Where’s Ripley on the web?

Related to our discussion of influential statisticians, I looked up Brian Ripley, who has long been an inspiration to me. (Just to take one example, the final chapter of his book on spatial processes had an example of simulation-based model checking that had a big influence on my ideas in that area.)

I was stunned to find that his webpage hasn’t been updated since 2002, and it links to a “list of recent and forthcoming papers” that, believe it or not, hasn’t been updated since 1997! I can’t figure it out, especially given that Ripley is so computer-savvy and still appears to be active in the computational statistics community. Perhaps someone can explain?

P.S. No rude comments, please. Thank you.

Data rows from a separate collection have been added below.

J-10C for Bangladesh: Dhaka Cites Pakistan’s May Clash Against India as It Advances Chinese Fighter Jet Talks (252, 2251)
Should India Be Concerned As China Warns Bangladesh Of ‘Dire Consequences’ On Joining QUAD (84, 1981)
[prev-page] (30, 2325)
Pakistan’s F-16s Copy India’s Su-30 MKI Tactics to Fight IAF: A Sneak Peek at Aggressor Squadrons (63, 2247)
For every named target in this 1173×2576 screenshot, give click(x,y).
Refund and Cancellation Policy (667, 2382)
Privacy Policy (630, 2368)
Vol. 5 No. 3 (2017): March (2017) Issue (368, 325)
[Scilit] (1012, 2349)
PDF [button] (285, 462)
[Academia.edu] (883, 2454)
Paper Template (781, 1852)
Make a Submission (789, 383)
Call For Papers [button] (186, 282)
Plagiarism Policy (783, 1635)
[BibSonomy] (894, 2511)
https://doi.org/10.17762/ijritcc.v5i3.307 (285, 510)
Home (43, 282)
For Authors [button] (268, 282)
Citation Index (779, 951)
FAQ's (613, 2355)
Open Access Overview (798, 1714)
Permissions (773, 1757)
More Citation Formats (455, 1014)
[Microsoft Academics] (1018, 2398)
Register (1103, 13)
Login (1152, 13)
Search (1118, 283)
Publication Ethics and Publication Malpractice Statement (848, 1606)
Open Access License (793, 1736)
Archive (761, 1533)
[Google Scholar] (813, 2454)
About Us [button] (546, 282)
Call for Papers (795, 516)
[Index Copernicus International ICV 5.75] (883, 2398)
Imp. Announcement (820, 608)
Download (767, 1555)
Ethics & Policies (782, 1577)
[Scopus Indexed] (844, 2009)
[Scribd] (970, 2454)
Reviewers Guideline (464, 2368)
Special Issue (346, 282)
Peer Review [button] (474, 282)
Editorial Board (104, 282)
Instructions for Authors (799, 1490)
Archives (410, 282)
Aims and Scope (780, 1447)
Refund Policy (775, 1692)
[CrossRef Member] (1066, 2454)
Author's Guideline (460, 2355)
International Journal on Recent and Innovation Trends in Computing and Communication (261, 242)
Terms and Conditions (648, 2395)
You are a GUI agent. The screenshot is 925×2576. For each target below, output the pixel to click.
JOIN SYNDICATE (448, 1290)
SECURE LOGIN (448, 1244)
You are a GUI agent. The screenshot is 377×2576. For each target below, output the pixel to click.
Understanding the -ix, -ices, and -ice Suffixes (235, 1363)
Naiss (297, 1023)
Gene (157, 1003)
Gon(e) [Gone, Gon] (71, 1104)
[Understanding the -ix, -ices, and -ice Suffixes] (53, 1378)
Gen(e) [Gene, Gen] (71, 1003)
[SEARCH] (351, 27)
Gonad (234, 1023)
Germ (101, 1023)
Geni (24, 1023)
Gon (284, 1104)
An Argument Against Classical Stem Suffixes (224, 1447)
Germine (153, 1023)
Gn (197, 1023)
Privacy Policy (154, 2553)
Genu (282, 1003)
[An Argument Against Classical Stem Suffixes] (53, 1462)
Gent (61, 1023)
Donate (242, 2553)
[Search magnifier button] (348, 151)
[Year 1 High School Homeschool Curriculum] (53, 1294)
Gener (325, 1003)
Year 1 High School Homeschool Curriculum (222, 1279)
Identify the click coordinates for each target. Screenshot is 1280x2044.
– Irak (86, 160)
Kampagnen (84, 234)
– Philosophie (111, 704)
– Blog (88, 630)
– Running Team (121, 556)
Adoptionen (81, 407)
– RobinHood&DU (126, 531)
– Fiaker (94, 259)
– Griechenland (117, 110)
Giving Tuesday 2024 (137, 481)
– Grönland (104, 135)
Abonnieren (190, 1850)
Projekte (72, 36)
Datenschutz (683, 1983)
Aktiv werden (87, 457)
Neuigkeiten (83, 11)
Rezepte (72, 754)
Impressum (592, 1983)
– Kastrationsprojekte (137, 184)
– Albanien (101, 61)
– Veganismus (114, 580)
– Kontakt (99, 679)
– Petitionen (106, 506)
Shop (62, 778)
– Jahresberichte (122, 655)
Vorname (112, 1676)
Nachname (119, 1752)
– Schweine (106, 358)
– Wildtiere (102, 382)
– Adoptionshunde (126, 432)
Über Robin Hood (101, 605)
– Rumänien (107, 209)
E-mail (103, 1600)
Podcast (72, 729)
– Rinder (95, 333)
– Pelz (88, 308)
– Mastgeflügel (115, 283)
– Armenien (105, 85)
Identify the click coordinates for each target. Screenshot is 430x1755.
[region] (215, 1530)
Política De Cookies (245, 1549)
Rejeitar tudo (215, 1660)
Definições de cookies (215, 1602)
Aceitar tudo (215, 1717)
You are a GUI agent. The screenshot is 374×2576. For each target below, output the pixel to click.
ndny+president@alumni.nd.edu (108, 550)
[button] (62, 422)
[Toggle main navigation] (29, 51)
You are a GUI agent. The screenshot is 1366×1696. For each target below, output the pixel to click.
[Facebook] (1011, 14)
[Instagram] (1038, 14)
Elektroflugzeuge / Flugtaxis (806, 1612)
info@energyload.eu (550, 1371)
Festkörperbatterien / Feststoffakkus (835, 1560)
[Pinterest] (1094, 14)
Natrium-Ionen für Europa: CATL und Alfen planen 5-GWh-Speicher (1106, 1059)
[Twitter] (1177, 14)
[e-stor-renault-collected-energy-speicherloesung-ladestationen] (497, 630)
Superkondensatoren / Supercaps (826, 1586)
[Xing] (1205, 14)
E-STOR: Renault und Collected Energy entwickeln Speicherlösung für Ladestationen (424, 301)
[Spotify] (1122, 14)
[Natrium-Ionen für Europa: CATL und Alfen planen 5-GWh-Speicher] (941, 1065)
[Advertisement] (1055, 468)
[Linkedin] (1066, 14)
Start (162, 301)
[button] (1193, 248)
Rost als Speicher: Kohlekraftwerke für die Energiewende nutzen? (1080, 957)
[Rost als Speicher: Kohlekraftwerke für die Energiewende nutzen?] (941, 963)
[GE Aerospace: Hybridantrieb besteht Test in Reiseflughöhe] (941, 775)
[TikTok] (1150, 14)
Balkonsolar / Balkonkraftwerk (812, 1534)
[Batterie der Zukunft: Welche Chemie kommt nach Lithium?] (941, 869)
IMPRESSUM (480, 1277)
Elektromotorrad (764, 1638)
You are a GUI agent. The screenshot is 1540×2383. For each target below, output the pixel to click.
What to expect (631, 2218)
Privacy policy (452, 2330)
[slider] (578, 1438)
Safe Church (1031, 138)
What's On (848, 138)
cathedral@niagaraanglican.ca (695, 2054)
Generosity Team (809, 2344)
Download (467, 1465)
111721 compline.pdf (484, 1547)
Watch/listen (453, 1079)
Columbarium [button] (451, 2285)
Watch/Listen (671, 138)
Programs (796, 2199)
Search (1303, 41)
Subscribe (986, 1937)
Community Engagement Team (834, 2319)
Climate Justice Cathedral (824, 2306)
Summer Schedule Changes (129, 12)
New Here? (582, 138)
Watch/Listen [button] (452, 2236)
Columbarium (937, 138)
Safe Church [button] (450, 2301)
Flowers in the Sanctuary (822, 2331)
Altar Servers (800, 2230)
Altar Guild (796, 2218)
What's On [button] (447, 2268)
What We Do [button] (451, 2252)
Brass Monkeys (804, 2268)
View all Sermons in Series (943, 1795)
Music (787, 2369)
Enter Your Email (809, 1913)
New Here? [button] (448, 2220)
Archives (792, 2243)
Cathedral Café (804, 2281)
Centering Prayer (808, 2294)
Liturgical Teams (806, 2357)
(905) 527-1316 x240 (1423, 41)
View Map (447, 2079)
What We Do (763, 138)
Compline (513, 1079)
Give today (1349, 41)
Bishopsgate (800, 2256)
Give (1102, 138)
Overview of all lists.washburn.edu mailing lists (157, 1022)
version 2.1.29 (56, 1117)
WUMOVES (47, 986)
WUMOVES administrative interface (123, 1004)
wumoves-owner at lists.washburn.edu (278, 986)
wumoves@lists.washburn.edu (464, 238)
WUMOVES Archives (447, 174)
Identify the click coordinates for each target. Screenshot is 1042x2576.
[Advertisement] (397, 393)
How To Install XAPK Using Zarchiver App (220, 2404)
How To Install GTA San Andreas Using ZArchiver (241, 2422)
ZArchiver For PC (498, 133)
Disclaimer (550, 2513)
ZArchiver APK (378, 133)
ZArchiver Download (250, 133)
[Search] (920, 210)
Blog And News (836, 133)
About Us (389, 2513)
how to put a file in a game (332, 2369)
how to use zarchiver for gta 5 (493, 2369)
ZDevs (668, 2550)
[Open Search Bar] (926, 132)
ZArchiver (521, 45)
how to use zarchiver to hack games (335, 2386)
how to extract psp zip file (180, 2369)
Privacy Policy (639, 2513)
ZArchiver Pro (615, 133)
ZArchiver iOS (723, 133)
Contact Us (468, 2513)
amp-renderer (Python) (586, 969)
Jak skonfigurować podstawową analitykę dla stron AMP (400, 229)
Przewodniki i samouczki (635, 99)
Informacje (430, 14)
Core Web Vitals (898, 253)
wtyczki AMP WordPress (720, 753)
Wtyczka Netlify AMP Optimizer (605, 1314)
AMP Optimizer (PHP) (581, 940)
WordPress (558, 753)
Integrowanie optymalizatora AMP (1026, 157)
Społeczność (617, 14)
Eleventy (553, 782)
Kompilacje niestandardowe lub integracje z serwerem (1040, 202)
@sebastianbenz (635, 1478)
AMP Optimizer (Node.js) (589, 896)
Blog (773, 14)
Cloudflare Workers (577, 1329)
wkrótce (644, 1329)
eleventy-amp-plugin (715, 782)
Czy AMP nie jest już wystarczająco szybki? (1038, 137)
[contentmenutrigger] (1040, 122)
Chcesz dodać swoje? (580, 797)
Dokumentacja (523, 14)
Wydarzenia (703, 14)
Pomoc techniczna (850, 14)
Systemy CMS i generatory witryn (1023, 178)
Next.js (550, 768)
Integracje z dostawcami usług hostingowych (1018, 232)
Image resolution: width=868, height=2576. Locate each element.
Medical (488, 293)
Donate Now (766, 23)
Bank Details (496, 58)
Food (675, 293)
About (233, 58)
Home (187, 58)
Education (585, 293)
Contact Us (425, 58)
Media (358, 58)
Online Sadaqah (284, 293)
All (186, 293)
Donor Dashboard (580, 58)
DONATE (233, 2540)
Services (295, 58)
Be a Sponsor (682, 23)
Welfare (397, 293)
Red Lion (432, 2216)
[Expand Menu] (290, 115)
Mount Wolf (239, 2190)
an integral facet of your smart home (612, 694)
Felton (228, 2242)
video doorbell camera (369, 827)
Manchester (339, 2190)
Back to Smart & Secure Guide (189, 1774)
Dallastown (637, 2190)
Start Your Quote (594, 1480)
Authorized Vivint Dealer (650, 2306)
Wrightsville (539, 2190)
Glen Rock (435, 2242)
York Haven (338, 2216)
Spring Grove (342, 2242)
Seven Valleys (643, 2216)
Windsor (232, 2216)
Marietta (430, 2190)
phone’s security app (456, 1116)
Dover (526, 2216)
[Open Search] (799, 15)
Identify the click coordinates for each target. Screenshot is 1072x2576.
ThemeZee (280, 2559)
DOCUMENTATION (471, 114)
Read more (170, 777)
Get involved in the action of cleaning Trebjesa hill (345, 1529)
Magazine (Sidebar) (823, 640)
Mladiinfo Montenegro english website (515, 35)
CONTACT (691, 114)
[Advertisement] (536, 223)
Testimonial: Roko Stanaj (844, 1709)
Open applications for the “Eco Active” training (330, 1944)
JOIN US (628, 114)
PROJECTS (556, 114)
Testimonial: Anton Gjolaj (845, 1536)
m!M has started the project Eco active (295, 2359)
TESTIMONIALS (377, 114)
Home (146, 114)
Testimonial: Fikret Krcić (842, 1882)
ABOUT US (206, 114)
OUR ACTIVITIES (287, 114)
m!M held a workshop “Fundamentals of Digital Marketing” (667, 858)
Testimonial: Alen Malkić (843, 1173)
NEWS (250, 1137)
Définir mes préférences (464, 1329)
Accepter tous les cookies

P.P.S. Somebody pointed out that you can search for B D Ripley’s recent papers using Google. Here’s what’s been going on since 2002. Aside from the R stuff, he seems to have been focusing on applied work. Perhaps he could be persuaded to write an article for a statistics journal discussing what he’s learned from these examples. I find that working with applied collaborators gives me insights that I never would’ve had on my own, and I’d be interested in hearing Ripley’s thoughts on his own successes and struggles on applied problems.

6 thoughts on “Where’s Ripley on the web?

  1. William:

    Thanks for the link. There's also a Lecture 2 at the same path. I enjoyed reading both of them; maybe they'll be the basis for Ripley's next book?

    The only thing I'd really add is a discussion of continuous model expansion. To my thinking, if model A or model B could be true, then what I'd really like to do is work with a larger model that includes both A and B as special cases: not model averaging, but model expansion. We discuss this a bit in chapter 6 of Bayesian Data Analysis, but there's room for lots more research on the topic, I think.

  2. He's very active and helpful in R correspondence. Also keeps his photography up to date on his Oxford page. There are some good pictures of Dorset taken in 2009.